Noch nicht entschieden ist damit jedoch die Frage, ob (und unter welchen Voraussetzungen) die Gesellschafterversammlung einem gesamtvertretungsberechtigten Geschäftsführer auch zur Einzelvertretung in seinem Ressort ermächtigen kann. Das wäre sicherlich im Hinblick auf die damit eröffnete größere Flexibilität bei der Unternehmenslenkung begrüßenswert und würde auch vor dem Hintergrund Sinn machen, dass es zum Schutz der Gesellschafter ausreichend sein dürfte, wenn diese der Erteilung einer Ressortermächtigung zustimmen. Andererseits sind die damit zusammenhängenden Probleme jedoch nicht von der Hand zu weisen: Ungeklärt sind Eintragungsfähigkeit einer Ressorteinzelvertretung im Handelsregister und der damit zusammenhängende Schutz des Rechtsverkehrs. Auch betreffend die Mehrheitserfordernisse / Einstimmigkeit des Ermächtigungsbeschlusses und die fehlende gesetzliche Grundlage besteht Unsicherheit.
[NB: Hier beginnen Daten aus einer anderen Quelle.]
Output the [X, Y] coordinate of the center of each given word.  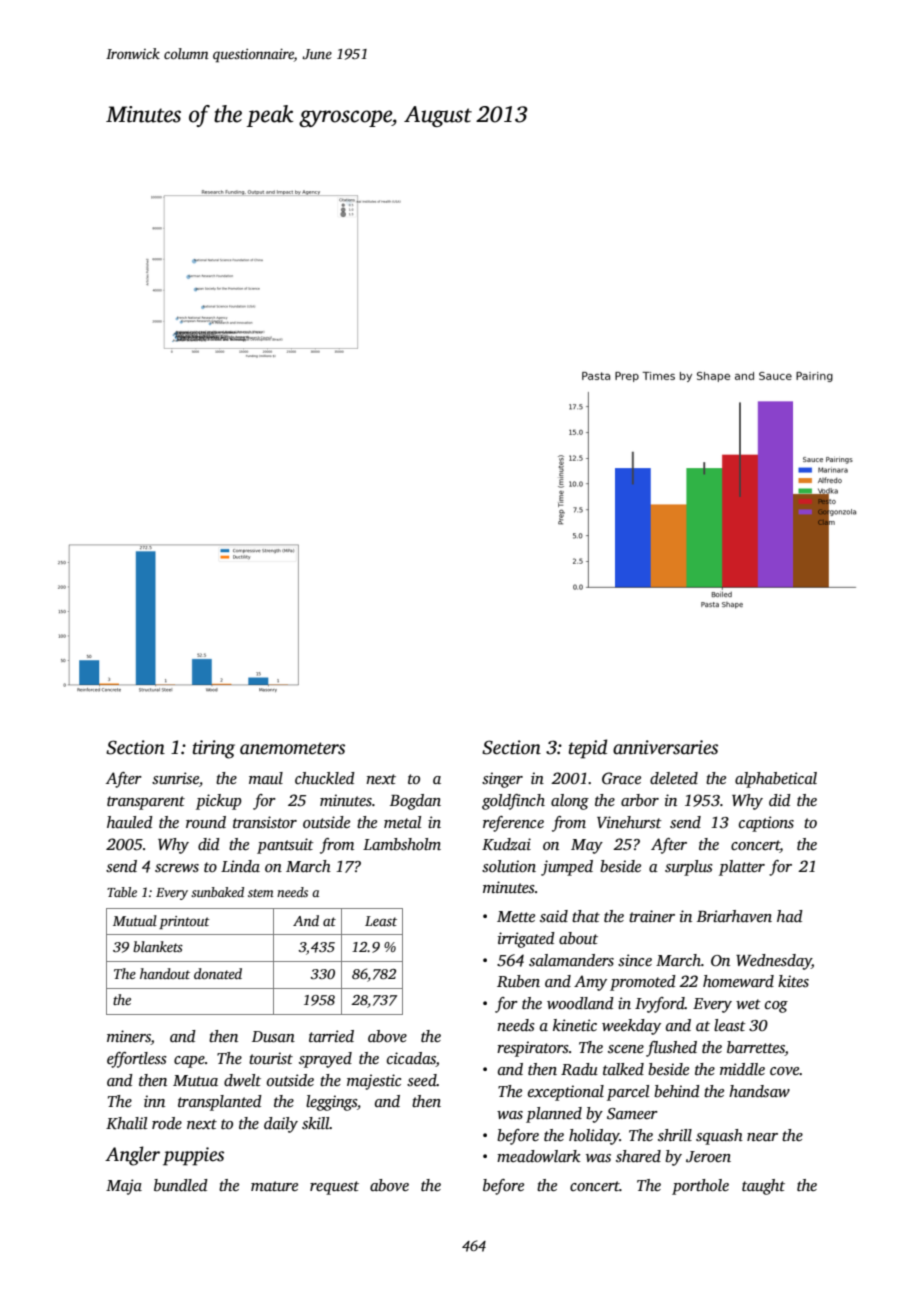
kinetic [575, 1025]
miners [129, 1037]
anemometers [292, 748]
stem [261, 893]
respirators [533, 1049]
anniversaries [665, 747]
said [554, 916]
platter [742, 868]
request [334, 1188]
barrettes [756, 1048]
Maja [124, 1187]
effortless [137, 1060]
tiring [214, 749]
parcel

Was bedeutet das für die Praxis?
Für die Praxis gilt, dass eine rechtssichere Ressortermächtigung eines einzelnen Geschäftsführers durch die Geschäftsführung nur in Ausnahmefällen in Betracht kommt, insbesondere wenn eine Gefährdung der Gesellschafter deshalb ausgeschlossen ist, weil Gesellschafter und Geschäftsführer personenidentisch sind.